In its most recent quarter, for instance, Time Warner Cable actually lost 217,000 video subscribers. But it still posted a 5.3 percent increase in net income on the strength of adding 39,000 new broadband customers and a shift among subscribers toward higher-speed, higher-priced broadband plans.
Whatever the motive, any mergers among MSOs will need to pass regulatory muster, which is where net neutrality could come into it again. Comcast has reportedly been in discussions with regulators since the fall about a possible bid for Time Warner Cable, but those talks are likely to have focused on aspects of the consent decree Comcast signed with the Justice Department to sanctify its acquisition of NBC Universal. The bigger wildcard is the FCC, which would also need to review the deal and would be charged with applying a more open-ended “public interest” standard in its analysis.
Should a deal for TWC happen relatively soon, moreover, it would come as the FCC is in the midst of formulating a new approach to enforcing net neutrality standards now that the court has vacated its formal net neutrality regulations. That convergence of circumstances offers an opportunity for the FCC and antitrust regulators together to take a more comprehensive view of net neutrality than the FCC’s previous rules would admit.
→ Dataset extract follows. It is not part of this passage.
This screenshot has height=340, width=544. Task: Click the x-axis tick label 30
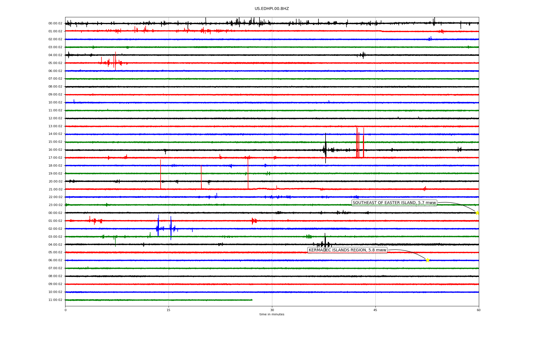[x=272, y=310]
The weakness of the FCC’s now-dismissed rules was always jurisdictional. The agency tried to create a level content playing field online by regulating the network management practices of last-mile broadband providers under telecommunications law. A big part of the threat to net neutrality, however, lies not in network management per se but in the incentive that broadband providers’ monopoly positions in their markets gives them to act anti-competitively toward other content providers. And for jurisdictional reasons, the FCC’s rules could not and did not reach many of the points in the network where that temptation could rise.
As we’ve seen in the many peering disputes that have arisen between last-mile providers and over-the-top content services like Netflix and YouTube, even under the FCC’s old rules there were ways that broadband providers can achieve anti-competitive effects without violating the letter of the law.
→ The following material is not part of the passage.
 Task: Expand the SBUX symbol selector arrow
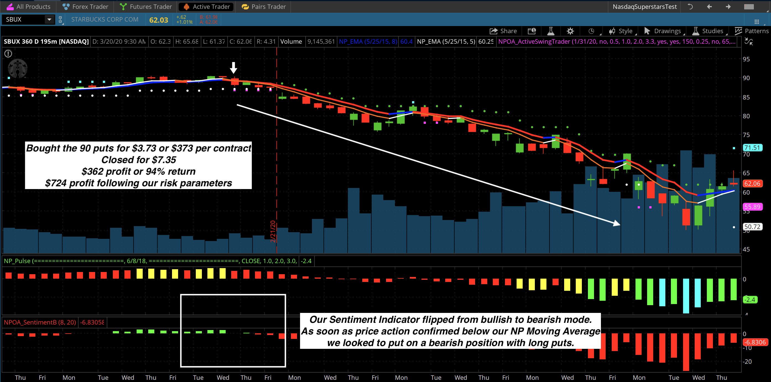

Even reclassifying broadband service as a Title I common carrier, as many are now urging the FCC to do, wouldn’t really solve the problem because the rules would still apply only to data traffic once it’s on the last mile, not to the choke points before the last mile.
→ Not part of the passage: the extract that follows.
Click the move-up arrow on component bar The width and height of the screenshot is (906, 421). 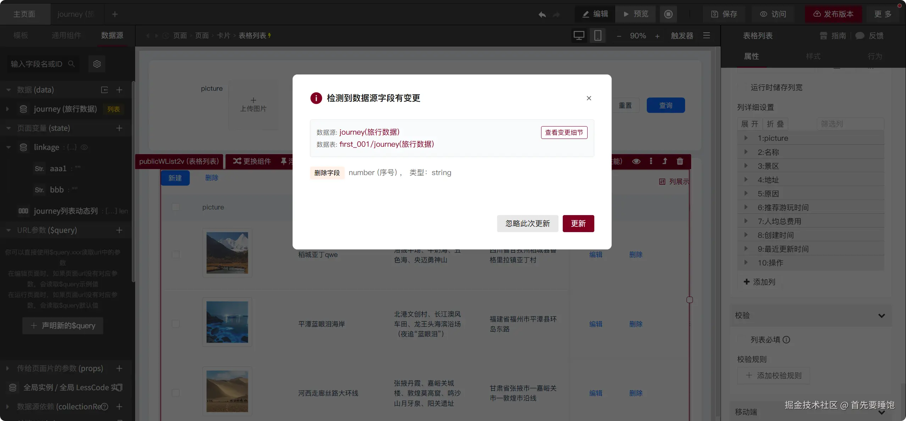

A consolidation among last-mile broadband providers, as contemplated by John Malone and Comcast, can only exacerbate the danger. Should a deal result in Comcast taking over Time Warner Cable’s systems in New York City, New England and North Carolina, as analyst Craig Moffett anticipates, Comcast would have something on the order of 25 million subscribers, on systems blanketing most of the East Coast of the U.S. That would be a very formidable hurdle for any over-the-top service to get over unless it was willing to play ball with Comcast.
The merger review process, however, offers regulators an opportunity the impose some limits on how high Comcast and Charter could raise those hurdles, particularly since Comcast is already operating under a consent decree, giving the government a lot of leverage.
That would address at least some of the goals of the FCC’s original net neutrality order, perhaps even more effectively than the rules themselves could have done because an antitrust settlement would not have to be limited to policing traffic on the last mile.